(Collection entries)
┌──
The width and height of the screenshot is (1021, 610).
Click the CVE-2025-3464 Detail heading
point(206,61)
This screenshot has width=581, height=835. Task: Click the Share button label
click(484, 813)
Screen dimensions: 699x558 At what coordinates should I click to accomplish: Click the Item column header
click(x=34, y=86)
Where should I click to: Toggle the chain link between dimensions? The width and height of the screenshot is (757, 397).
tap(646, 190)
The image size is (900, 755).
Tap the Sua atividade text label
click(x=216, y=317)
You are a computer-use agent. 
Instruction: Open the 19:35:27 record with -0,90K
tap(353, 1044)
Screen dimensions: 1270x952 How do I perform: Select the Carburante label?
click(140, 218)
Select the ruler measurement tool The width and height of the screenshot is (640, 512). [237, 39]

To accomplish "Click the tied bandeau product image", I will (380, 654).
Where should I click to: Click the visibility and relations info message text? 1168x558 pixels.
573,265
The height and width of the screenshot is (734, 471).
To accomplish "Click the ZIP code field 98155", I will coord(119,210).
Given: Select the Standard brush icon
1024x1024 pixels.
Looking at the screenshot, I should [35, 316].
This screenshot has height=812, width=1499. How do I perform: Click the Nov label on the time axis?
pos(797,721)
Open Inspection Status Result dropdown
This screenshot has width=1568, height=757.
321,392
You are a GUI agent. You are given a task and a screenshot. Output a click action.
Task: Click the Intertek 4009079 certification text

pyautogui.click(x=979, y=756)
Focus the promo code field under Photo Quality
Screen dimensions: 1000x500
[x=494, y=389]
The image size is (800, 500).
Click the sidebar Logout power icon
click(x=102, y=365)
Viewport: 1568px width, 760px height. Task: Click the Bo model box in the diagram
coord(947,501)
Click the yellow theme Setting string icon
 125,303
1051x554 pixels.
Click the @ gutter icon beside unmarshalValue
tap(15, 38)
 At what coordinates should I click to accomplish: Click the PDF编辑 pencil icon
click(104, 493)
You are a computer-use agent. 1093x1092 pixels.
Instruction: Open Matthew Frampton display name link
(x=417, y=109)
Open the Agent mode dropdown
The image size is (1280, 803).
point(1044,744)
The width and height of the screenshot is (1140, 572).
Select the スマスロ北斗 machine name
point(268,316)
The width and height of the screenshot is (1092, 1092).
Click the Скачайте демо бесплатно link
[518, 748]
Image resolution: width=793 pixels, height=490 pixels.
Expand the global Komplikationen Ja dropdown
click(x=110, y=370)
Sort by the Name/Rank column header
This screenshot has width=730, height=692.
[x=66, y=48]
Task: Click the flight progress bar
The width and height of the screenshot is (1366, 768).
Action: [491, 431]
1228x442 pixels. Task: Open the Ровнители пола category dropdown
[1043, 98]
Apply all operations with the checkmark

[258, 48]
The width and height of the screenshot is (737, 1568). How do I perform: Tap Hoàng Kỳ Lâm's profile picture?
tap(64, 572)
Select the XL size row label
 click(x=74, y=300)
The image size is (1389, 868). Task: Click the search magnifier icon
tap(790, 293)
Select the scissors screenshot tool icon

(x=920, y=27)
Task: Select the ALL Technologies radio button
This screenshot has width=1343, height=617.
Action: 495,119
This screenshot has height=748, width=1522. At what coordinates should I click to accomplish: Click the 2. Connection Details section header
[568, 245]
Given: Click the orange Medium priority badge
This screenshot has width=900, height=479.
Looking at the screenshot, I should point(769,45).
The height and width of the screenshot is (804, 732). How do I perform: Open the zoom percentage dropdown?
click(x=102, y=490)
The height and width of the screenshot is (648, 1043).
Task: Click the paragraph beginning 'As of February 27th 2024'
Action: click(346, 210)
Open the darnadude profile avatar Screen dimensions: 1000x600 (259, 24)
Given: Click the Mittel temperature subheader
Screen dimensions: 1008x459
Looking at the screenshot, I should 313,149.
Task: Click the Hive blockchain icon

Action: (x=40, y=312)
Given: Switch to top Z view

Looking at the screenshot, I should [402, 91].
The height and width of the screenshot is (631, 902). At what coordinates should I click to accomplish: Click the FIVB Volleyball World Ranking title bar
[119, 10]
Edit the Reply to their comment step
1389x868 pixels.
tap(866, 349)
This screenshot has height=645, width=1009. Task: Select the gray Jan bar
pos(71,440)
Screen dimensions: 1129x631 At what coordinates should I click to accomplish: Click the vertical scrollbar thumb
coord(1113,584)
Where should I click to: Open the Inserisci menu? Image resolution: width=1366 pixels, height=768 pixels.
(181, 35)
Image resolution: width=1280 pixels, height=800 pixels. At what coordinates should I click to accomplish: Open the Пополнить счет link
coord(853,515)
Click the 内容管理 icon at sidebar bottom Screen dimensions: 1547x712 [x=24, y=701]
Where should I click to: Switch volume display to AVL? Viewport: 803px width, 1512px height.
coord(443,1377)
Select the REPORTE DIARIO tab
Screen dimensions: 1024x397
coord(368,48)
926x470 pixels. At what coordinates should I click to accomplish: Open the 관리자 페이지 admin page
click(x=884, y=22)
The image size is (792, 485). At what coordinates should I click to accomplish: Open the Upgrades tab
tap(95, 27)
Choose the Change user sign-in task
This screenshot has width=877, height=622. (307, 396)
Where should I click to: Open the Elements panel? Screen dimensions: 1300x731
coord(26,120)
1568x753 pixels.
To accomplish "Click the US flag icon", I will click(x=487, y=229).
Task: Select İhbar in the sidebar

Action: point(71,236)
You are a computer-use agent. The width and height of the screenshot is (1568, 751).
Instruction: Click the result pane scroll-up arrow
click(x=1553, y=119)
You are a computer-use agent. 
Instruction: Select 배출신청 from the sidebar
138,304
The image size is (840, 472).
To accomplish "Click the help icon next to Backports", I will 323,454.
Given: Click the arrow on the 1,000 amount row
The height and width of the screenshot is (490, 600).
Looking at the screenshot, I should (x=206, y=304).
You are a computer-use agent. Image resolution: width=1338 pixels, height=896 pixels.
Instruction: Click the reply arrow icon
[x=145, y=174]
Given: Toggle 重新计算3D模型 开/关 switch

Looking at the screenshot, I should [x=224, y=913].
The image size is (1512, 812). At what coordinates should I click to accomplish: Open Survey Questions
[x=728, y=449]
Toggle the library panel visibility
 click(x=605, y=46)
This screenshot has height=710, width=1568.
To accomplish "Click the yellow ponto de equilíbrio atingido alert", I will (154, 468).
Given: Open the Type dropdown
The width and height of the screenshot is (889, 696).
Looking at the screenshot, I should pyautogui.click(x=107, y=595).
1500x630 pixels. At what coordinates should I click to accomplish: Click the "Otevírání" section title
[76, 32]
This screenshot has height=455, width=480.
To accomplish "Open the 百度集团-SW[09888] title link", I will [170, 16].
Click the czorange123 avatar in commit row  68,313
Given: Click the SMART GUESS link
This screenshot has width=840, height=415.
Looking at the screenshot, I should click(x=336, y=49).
└──
• **What to do**
Write every line of the entries again, word for word.

• **Task response**
The width and height of the screenshot is (1021, 610).
Click the CVE-2025-3464 Detail heading
point(206,61)
This screenshot has width=581, height=835. Task: Click the Share button label
click(484, 813)
Screen dimensions: 699x558 At what coordinates should I click to accomplish: Click the Item column header
click(x=34, y=86)
Where should I click to: Toggle the chain link between dimensions? The width and height of the screenshot is (757, 397).
tap(646, 190)
The image size is (900, 755).
Tap the Sua atividade text label
click(x=216, y=317)
You are a computer-use agent. 
Instruction: Open the 19:35:27 record with -0,90K
tap(353, 1044)
Screen dimensions: 1270x952 How do I perform: Select the Carburante label?
click(140, 218)
Select the ruler measurement tool The width and height of the screenshot is (640, 512). [237, 39]

To accomplish "Click the tied bandeau product image", I will (380, 654).
Where should I click to: Click the visibility and relations info message text? 1168x558 pixels.
573,265
The height and width of the screenshot is (734, 471).
To accomplish "Click the ZIP code field 98155", I will coord(119,210).
Given: Select the Standard brush icon
1024x1024 pixels.
Looking at the screenshot, I should [35, 316].
This screenshot has height=812, width=1499. How do I perform: Click the Nov label on the time axis?
pos(797,721)
Open Inspection Status Result dropdown
This screenshot has width=1568, height=757.
321,392
You are a GUI agent. You are given a task and a screenshot. Output a click action.
Task: Click the Intertek 4009079 certification text

pyautogui.click(x=979, y=756)
Focus the promo code field under Photo Quality
Screen dimensions: 1000x500
[x=494, y=389]
The image size is (800, 500).
Click the sidebar Logout power icon
click(x=102, y=365)
Viewport: 1568px width, 760px height. Task: Click the Bo model box in the diagram
coord(947,501)
Click the yellow theme Setting string icon
 125,303
1051x554 pixels.
Click the @ gutter icon beside unmarshalValue
tap(15, 38)
 At what coordinates should I click to accomplish: Click the PDF编辑 pencil icon
click(104, 493)
You are a computer-use agent. 1093x1092 pixels.
Instruction: Open Matthew Frampton display name link
(x=417, y=109)
Open the Agent mode dropdown
The image size is (1280, 803).
point(1044,744)
The width and height of the screenshot is (1140, 572).
Select the スマスロ北斗 machine name
point(268,316)
The width and height of the screenshot is (1092, 1092).
Click the Скачайте демо бесплатно link
[518, 748]
Image resolution: width=793 pixels, height=490 pixels.
Expand the global Komplikationen Ja dropdown
click(x=110, y=370)
Sort by the Name/Rank column header
This screenshot has width=730, height=692.
[x=66, y=48]
Task: Click the flight progress bar
The width and height of the screenshot is (1366, 768).
Action: [491, 431]
1228x442 pixels. Task: Open the Ровнители пола category dropdown
[1043, 98]
Apply all operations with the checkmark

[258, 48]
The width and height of the screenshot is (737, 1568). How do I perform: Tap Hoàng Kỳ Lâm's profile picture?
tap(64, 572)
Select the XL size row label
 click(x=74, y=300)
The image size is (1389, 868). Task: Click the search magnifier icon
tap(790, 293)
Select the scissors screenshot tool icon

(x=920, y=27)
Task: Select the ALL Technologies radio button
This screenshot has width=1343, height=617.
Action: 495,119
This screenshot has height=748, width=1522. At what coordinates should I click to accomplish: Click the 2. Connection Details section header
[568, 245]
Given: Click the orange Medium priority badge
This screenshot has width=900, height=479.
Looking at the screenshot, I should point(769,45).
The height and width of the screenshot is (804, 732). How do I perform: Open the zoom percentage dropdown?
click(x=102, y=490)
The height and width of the screenshot is (648, 1043).
Task: Click the paragraph beginning 'As of February 27th 2024'
Action: click(346, 210)
Open the darnadude profile avatar Screen dimensions: 1000x600 (259, 24)
Given: Click the Mittel temperature subheader
Screen dimensions: 1008x459
Looking at the screenshot, I should 313,149.
Task: Click the Hive blockchain icon

Action: (x=40, y=312)
Given: Switch to top Z view

Looking at the screenshot, I should [402, 91].
The height and width of the screenshot is (631, 902). At what coordinates should I click to accomplish: Click the FIVB Volleyball World Ranking title bar
[119, 10]
Edit the Reply to their comment step
1389x868 pixels.
tap(866, 349)
This screenshot has height=645, width=1009. Task: Select the gray Jan bar
pos(71,440)
Screen dimensions: 1129x631 At what coordinates should I click to accomplish: Click the vertical scrollbar thumb
coord(1113,584)
Where should I click to: Open the Inserisci menu? Image resolution: width=1366 pixels, height=768 pixels.
(181, 35)
Image resolution: width=1280 pixels, height=800 pixels. At what coordinates should I click to accomplish: Open the Пополнить счет link
coord(853,515)
Click the 内容管理 icon at sidebar bottom Screen dimensions: 1547x712 [x=24, y=701]
Where should I click to: Switch volume display to AVL? Viewport: 803px width, 1512px height.
coord(443,1377)
Select the REPORTE DIARIO tab
Screen dimensions: 1024x397
coord(368,48)
926x470 pixels. At what coordinates should I click to accomplish: Open the 관리자 페이지 admin page
click(x=884, y=22)
The image size is (792, 485). At what coordinates should I click to accomplish: Open the Upgrades tab
tap(95, 27)
Choose the Change user sign-in task
This screenshot has width=877, height=622. (307, 396)
Where should I click to: Open the Elements panel? Screen dimensions: 1300x731
coord(26,120)
1568x753 pixels.
To accomplish "Click the US flag icon", I will click(x=487, y=229).
Task: Select İhbar in the sidebar

Action: point(71,236)
You are a computer-use agent. The width and height of the screenshot is (1568, 751).
Instruction: Click the result pane scroll-up arrow
click(x=1553, y=119)
You are a computer-use agent. 
Instruction: Select 배출신청 from the sidebar
138,304
The image size is (840, 472).
To accomplish "Click the help icon next to Backports", I will 323,454.
Given: Click the arrow on the 1,000 amount row
The height and width of the screenshot is (490, 600).
Looking at the screenshot, I should (x=206, y=304).
You are a computer-use agent. Image resolution: width=1338 pixels, height=896 pixels.
Instruction: Click the reply arrow icon
[x=145, y=174]
Given: Toggle 重新计算3D模型 开/关 switch

Looking at the screenshot, I should [x=224, y=913].
The image size is (1512, 812). At what coordinates should I click to accomplish: Open Survey Questions
[x=728, y=449]
Toggle the library panel visibility
 click(x=605, y=46)
This screenshot has height=710, width=1568.
To accomplish "Click the yellow ponto de equilíbrio atingido alert", I will (154, 468).
Given: Open the Type dropdown
The width and height of the screenshot is (889, 696).
Looking at the screenshot, I should pyautogui.click(x=107, y=595).
1500x630 pixels. At what coordinates should I click to accomplish: Click the "Otevírání" section title
[76, 32]
This screenshot has height=455, width=480.
To accomplish "Open the 百度集团-SW[09888] title link", I will [170, 16].
Click the czorange123 avatar in commit row  68,313
Given: Click the SMART GUESS link
This screenshot has width=840, height=415.
Looking at the screenshot, I should click(x=336, y=49).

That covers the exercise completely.